15. En statuant ainsi, alors qu'elle constatait que la société n'avait pas respecté les observations notifiées lors du précédent contrôle, la cour d'appel a violé le texte susvisé.

PAR CES MOTIFS, et sans qu'il y ait lieu de statuer sur l'autre grief du moyen, la Cour :

CASSE ET ANNULE, en toutes ses dispositions, l'arrêt rendu le 10 février 2022, entre les parties, par la cour d'appel de Caen ;

Remet l'affaire et les parties dans l'état où elles se trouvaient avant cet arrêt et les renvoie devant la cour d'appel de Rennes.
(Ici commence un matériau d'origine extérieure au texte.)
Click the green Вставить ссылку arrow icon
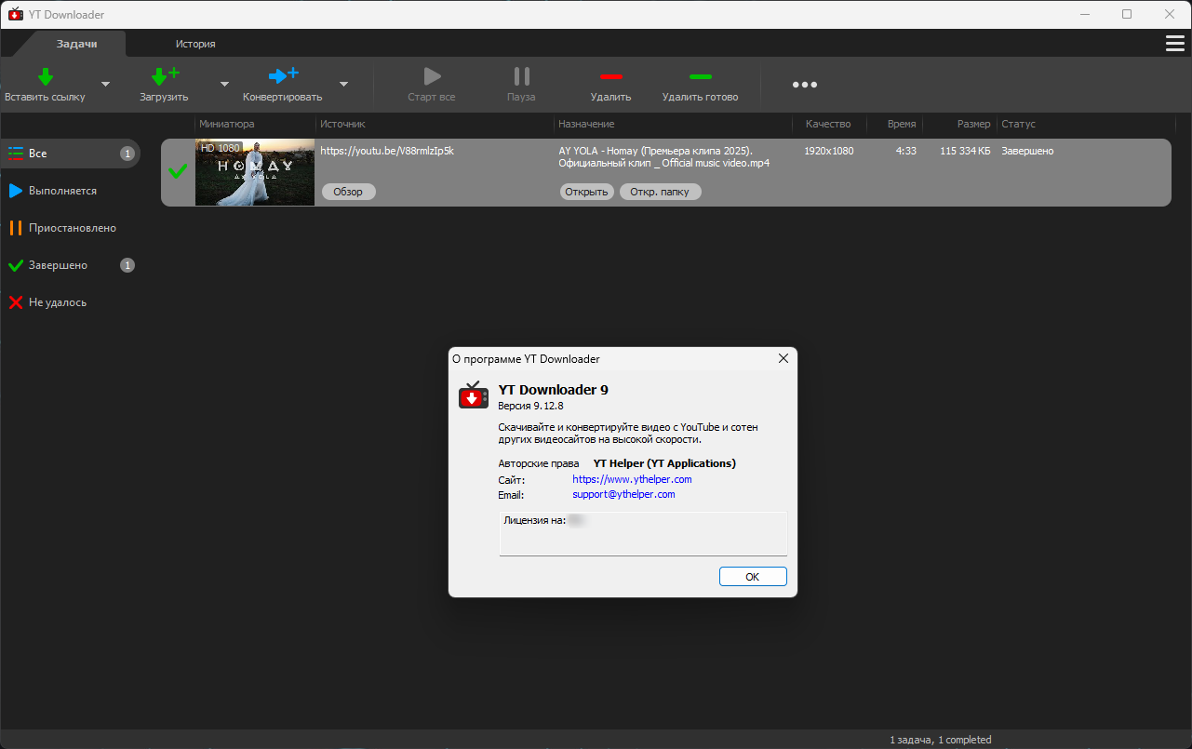 45,76
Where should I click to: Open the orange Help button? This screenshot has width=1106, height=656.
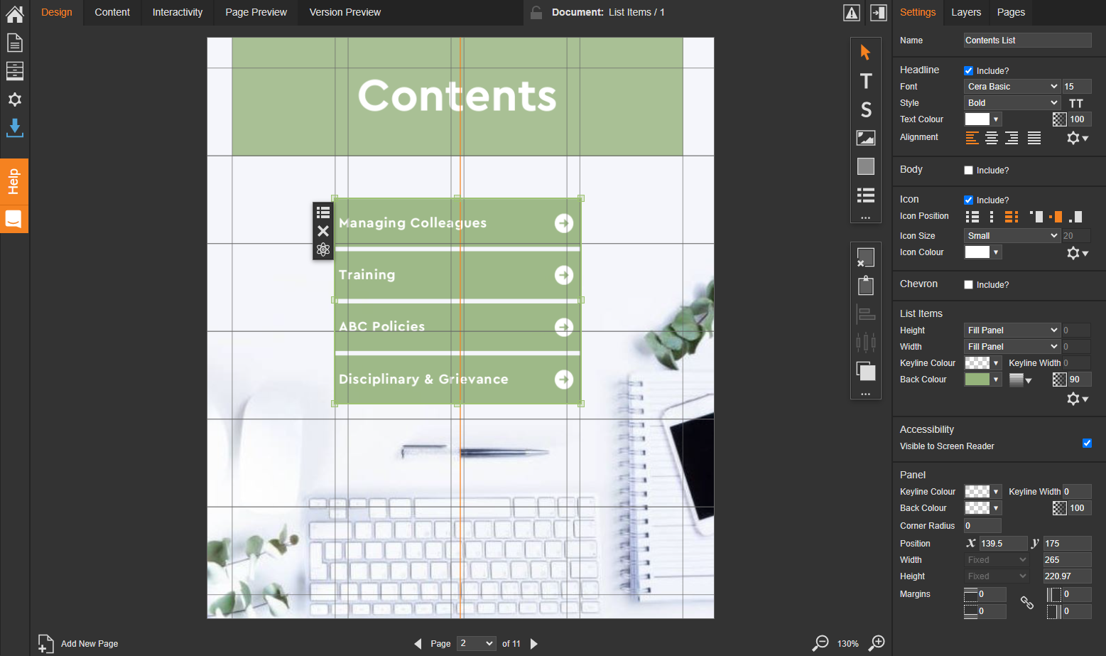coord(13,181)
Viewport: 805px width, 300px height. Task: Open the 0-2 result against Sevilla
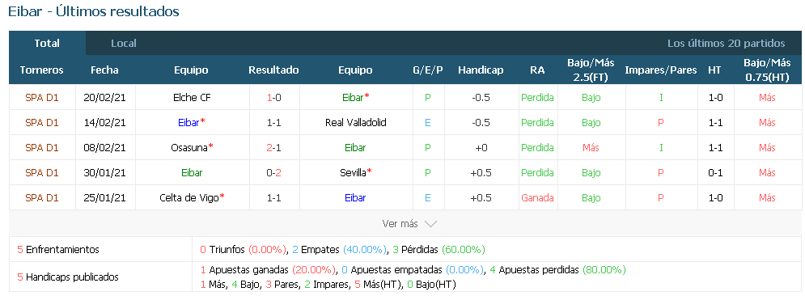pyautogui.click(x=273, y=173)
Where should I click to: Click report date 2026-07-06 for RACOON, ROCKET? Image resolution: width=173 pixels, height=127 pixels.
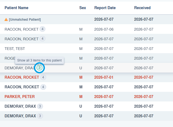(x=104, y=29)
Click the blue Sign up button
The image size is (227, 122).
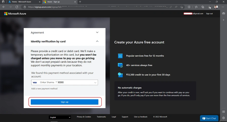click(65, 102)
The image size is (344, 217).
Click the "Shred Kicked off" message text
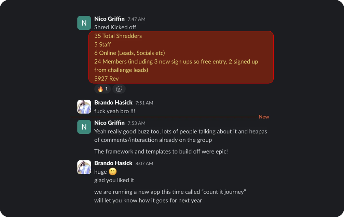(115, 27)
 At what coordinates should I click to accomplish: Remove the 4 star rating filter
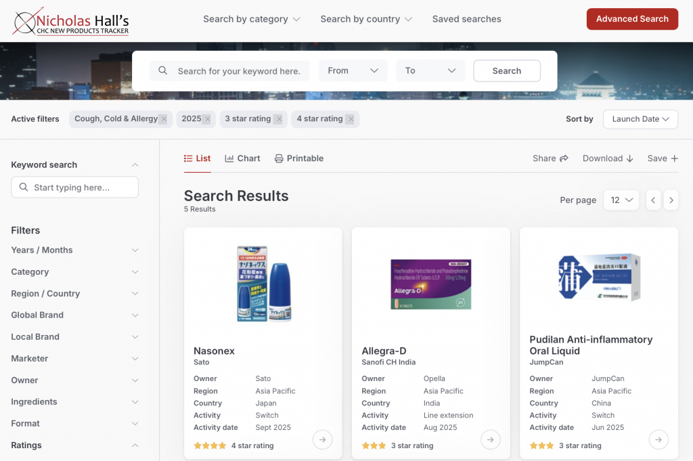point(350,119)
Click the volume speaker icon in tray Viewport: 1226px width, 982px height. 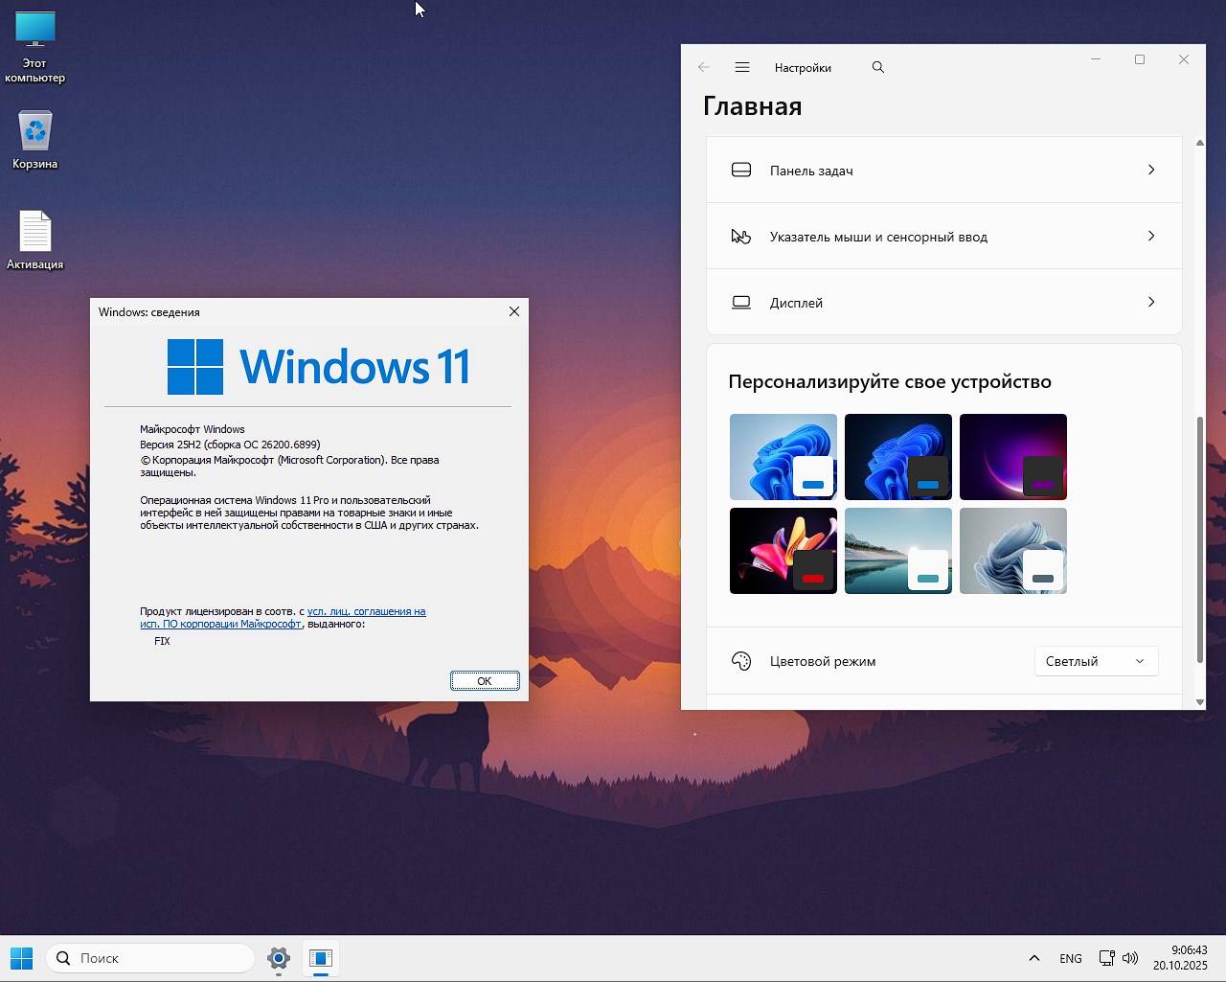[x=1130, y=958]
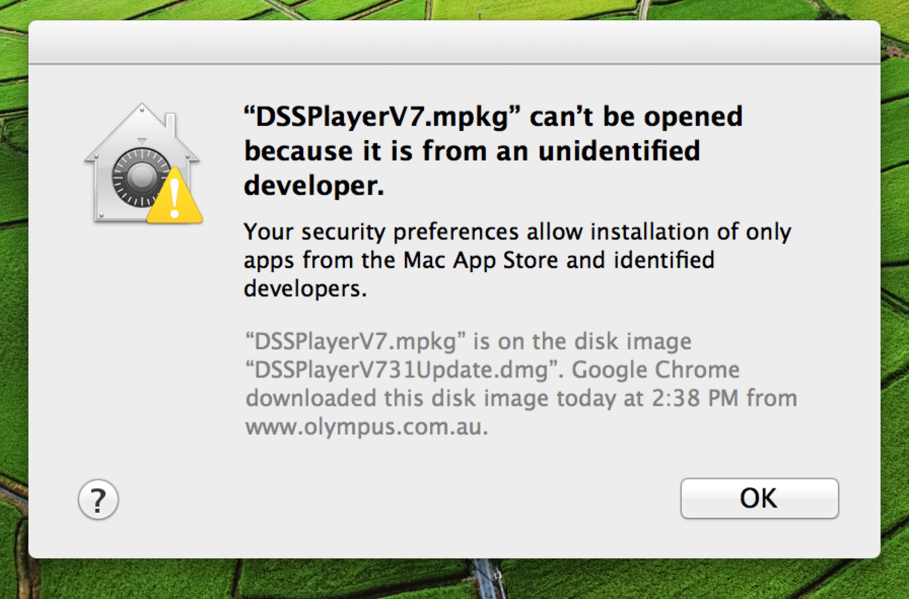The image size is (909, 599).
Task: Click the "Mac App Store" words
Action: (480, 260)
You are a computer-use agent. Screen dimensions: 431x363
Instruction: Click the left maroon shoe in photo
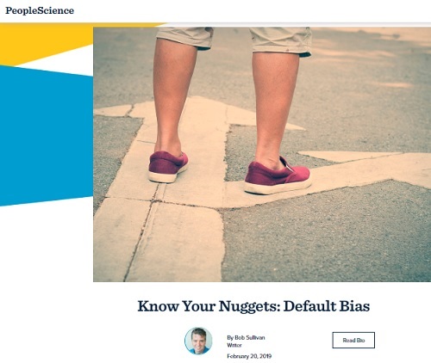168,167
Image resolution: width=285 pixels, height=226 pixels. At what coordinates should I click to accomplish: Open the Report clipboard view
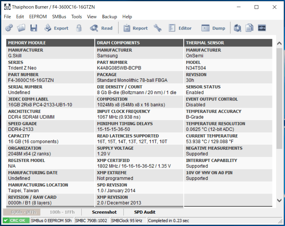tap(136, 28)
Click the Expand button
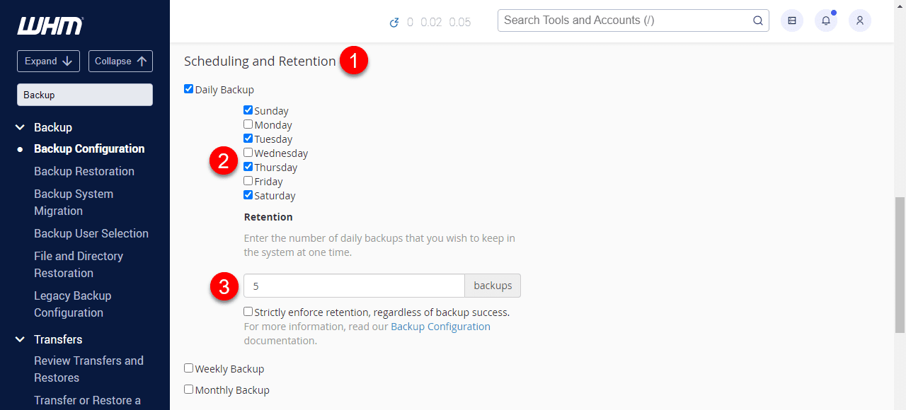 tap(48, 61)
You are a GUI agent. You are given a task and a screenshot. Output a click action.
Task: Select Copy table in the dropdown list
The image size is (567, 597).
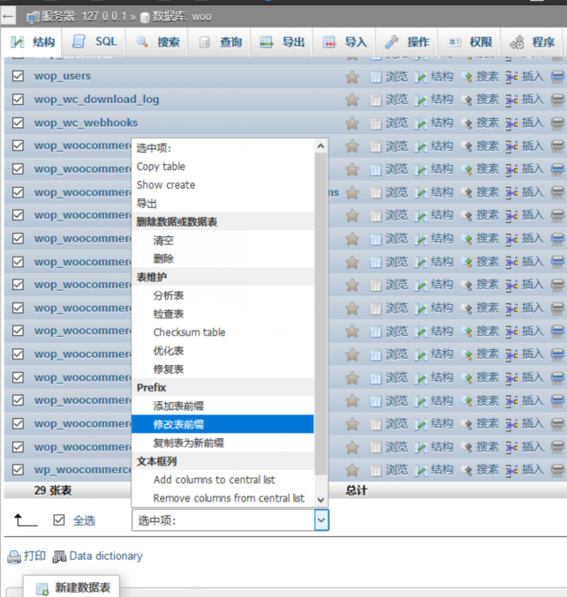click(x=161, y=167)
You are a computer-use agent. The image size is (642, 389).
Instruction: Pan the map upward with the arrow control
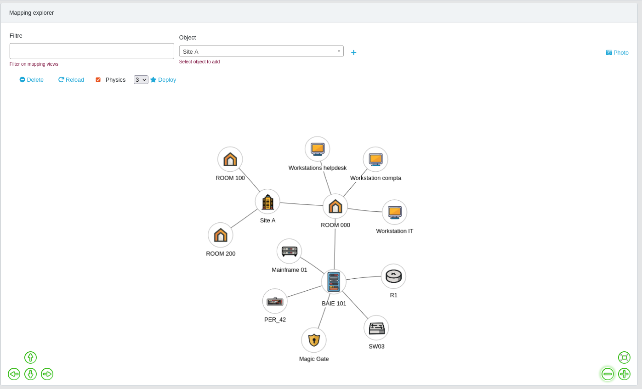[30, 357]
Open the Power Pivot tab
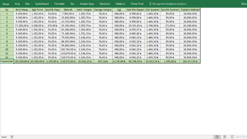The image size is (247, 139). click(137, 4)
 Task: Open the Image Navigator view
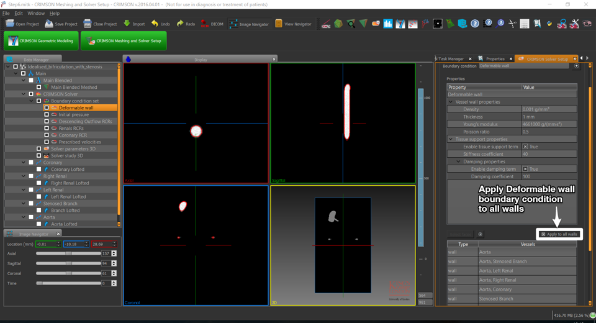tap(249, 24)
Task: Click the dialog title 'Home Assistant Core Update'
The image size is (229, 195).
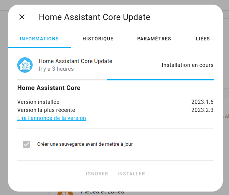Action: pyautogui.click(x=94, y=17)
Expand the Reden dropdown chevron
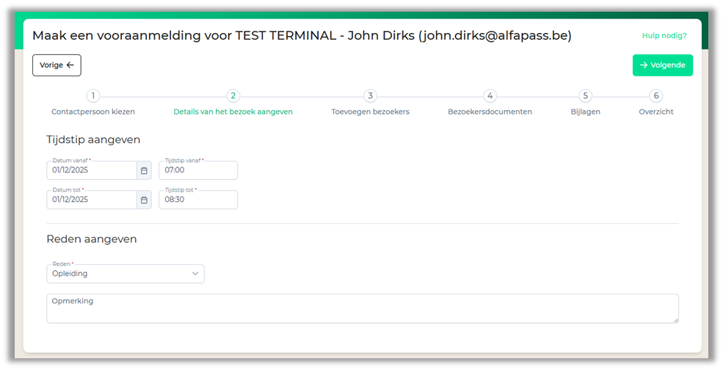723x370 pixels. click(x=195, y=274)
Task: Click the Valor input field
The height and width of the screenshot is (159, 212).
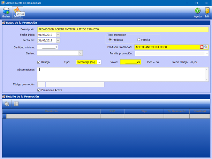Action: click(130, 62)
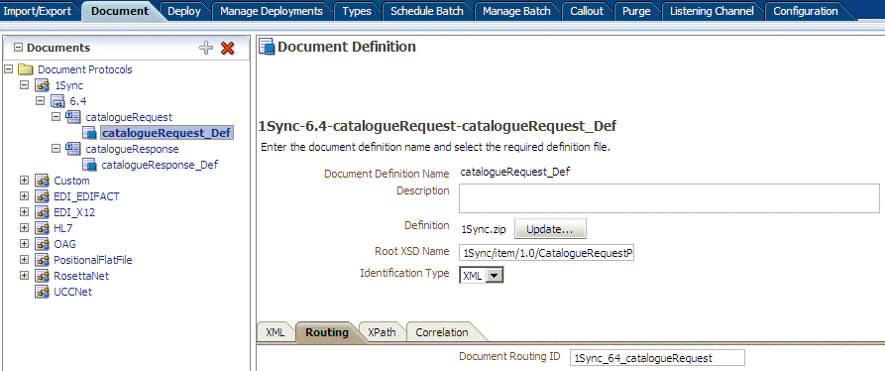Click the Document Routing ID field
Screen dimensions: 885x371
click(x=657, y=358)
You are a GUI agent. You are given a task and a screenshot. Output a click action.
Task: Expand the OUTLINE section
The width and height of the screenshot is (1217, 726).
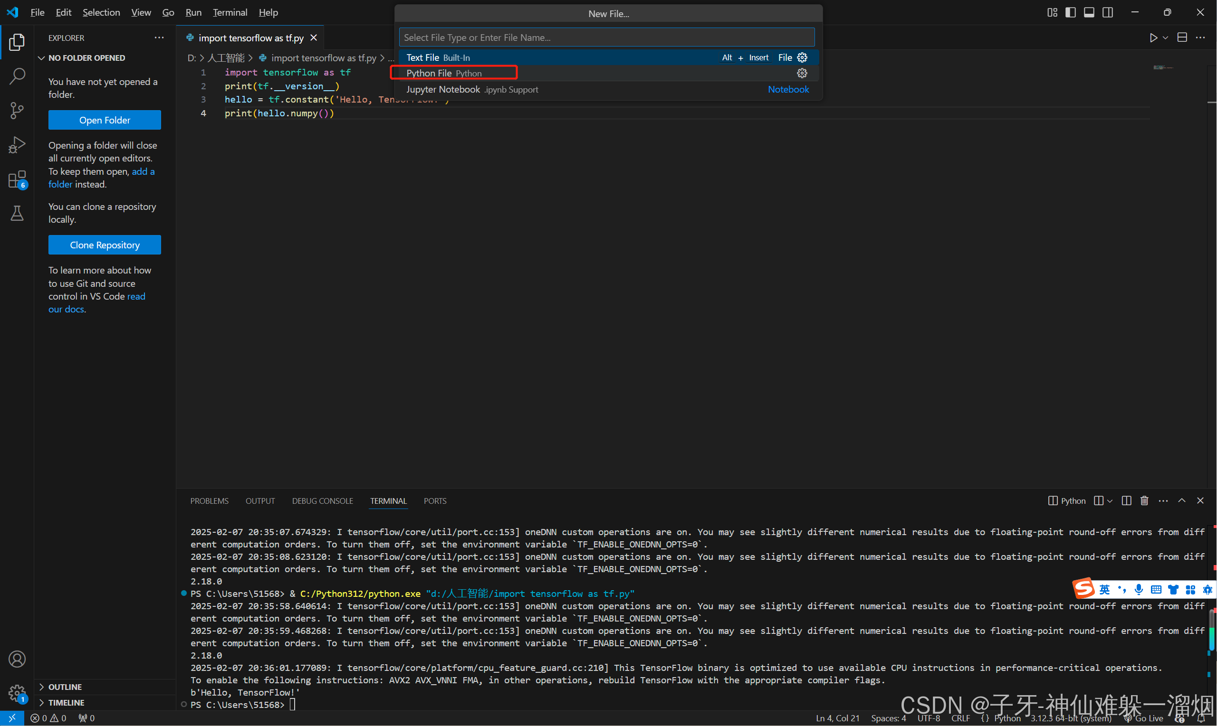pos(65,687)
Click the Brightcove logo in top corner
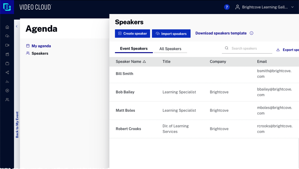This screenshot has height=169, width=299. (7, 7)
Condamne la société [3] aux dépens ;

En application de l'article 700 du code de procédure civile, condamne la société [3] à payer à l'URSSAF de Normandie, venant aux droits de l'URSSAF de Basse-Normandie, la somme de 1 500 euros ;

Dit que sur les diligences du procureur général près la Cour de cassation, le présent arrêt sera transmis pour être transcrit en marge ou à la suite de l'arrêt cassé ;

Ainsi fait et jugé par la Cour de cassation, deuxième chambre civile, et prononcé par le président en son audience publique du seize novembre deux mille vingt-trois.